### Input data
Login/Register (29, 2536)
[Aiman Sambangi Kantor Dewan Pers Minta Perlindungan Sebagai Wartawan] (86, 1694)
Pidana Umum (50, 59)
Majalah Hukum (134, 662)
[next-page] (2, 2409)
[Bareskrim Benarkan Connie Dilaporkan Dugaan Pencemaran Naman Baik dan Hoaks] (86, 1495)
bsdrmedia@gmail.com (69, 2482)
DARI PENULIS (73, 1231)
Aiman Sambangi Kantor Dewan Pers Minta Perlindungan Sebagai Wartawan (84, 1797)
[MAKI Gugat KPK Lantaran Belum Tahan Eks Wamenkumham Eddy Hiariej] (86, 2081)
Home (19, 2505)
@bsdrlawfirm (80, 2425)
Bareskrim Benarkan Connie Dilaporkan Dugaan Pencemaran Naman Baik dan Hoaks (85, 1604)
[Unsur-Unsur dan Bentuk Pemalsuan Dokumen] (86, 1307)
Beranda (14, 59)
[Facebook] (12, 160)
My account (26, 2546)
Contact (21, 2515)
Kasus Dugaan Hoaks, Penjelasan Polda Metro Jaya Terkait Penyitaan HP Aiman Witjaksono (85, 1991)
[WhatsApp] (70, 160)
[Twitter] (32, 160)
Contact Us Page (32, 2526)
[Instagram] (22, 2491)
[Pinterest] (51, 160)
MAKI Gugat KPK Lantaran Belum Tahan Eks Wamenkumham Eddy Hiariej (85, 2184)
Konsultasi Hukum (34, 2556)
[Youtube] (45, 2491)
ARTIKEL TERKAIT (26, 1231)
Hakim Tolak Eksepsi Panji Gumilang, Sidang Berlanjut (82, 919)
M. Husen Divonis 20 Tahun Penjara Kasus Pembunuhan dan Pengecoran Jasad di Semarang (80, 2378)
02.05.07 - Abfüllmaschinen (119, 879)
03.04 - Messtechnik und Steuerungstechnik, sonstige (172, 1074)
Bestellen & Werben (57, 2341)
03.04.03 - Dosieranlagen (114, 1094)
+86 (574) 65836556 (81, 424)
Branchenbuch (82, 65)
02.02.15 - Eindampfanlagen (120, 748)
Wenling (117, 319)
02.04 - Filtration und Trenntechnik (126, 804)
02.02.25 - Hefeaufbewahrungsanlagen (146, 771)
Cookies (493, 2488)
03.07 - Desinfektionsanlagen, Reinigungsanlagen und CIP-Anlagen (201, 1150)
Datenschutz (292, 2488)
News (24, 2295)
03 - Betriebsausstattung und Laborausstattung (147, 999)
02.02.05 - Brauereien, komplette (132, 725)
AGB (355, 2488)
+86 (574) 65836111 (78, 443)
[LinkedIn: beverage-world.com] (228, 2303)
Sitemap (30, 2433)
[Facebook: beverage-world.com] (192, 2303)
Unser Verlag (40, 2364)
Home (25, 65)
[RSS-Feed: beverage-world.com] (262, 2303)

### What the task asks
Each line of the data above needs to be returned exactly.

### Your response
Login/Register (29, 2536)
[Aiman Sambangi Kantor Dewan Pers Minta Perlindungan Sebagai Wartawan] (86, 1694)
Pidana Umum (50, 59)
Majalah Hukum (134, 662)
[next-page] (2, 2409)
[Bareskrim Benarkan Connie Dilaporkan Dugaan Pencemaran Naman Baik dan Hoaks] (86, 1495)
bsdrmedia@gmail.com (69, 2482)
DARI PENULIS (73, 1231)
Aiman Sambangi Kantor Dewan Pers Minta Perlindungan Sebagai Wartawan (84, 1797)
[MAKI Gugat KPK Lantaran Belum Tahan Eks Wamenkumham Eddy Hiariej] (86, 2081)
Home (19, 2505)
@bsdrlawfirm (80, 2425)
Bareskrim Benarkan Connie Dilaporkan Dugaan Pencemaran Naman Baik dan Hoaks (85, 1604)
[Unsur-Unsur dan Bentuk Pemalsuan Dokumen] (86, 1307)
Beranda (14, 59)
[Facebook] (12, 160)
My account (26, 2546)
Contact (21, 2515)
Kasus Dugaan Hoaks, Penjelasan Polda Metro Jaya Terkait Penyitaan HP Aiman Witjaksono (85, 1991)
[WhatsApp] (70, 160)
[Twitter] (32, 160)
Contact Us Page (32, 2526)
[Instagram] (22, 2491)
[Pinterest] (51, 160)
MAKI Gugat KPK Lantaran Belum Tahan Eks Wamenkumham Eddy Hiariej (85, 2184)
Konsultasi Hukum (34, 2556)
[Youtube] (45, 2491)
ARTIKEL TERKAIT (26, 1231)
Hakim Tolak Eksepsi Panji Gumilang, Sidang Berlanjut (82, 919)
M. Husen Divonis 20 Tahun Penjara Kasus Pembunuhan dan Pengecoran Jasad di Semarang (80, 2378)
02.05.07 - Abfüllmaschinen (119, 879)
03.04 - Messtechnik und Steuerungstechnik, sonstige (172, 1074)
Bestellen & Werben (57, 2341)
03.04.03 - Dosieranlagen (114, 1094)
+86 (574) 65836556 (81, 424)
Branchenbuch (82, 65)
02.02.15 - Eindampfanlagen (120, 748)
Wenling (117, 319)
02.04 - Filtration und Trenntechnik (126, 804)
02.02.25 - Hefeaufbewahrungsanlagen (146, 771)
Cookies (493, 2488)
03.07 - Desinfektionsanlagen, Reinigungsanlagen und CIP-Anlagen (201, 1150)
Datenschutz (292, 2488)
News (24, 2295)
03 - Betriebsausstattung und Laborausstattung (147, 999)
02.02.05 - Brauereien, komplette (132, 725)
AGB (355, 2488)
+86 (574) 65836111 (78, 443)
[LinkedIn: beverage-world.com] (228, 2303)
Sitemap (30, 2433)
[Facebook: beverage-world.com] (192, 2303)
Unser Verlag (40, 2364)
Home (25, 65)
[RSS-Feed: beverage-world.com] (262, 2303)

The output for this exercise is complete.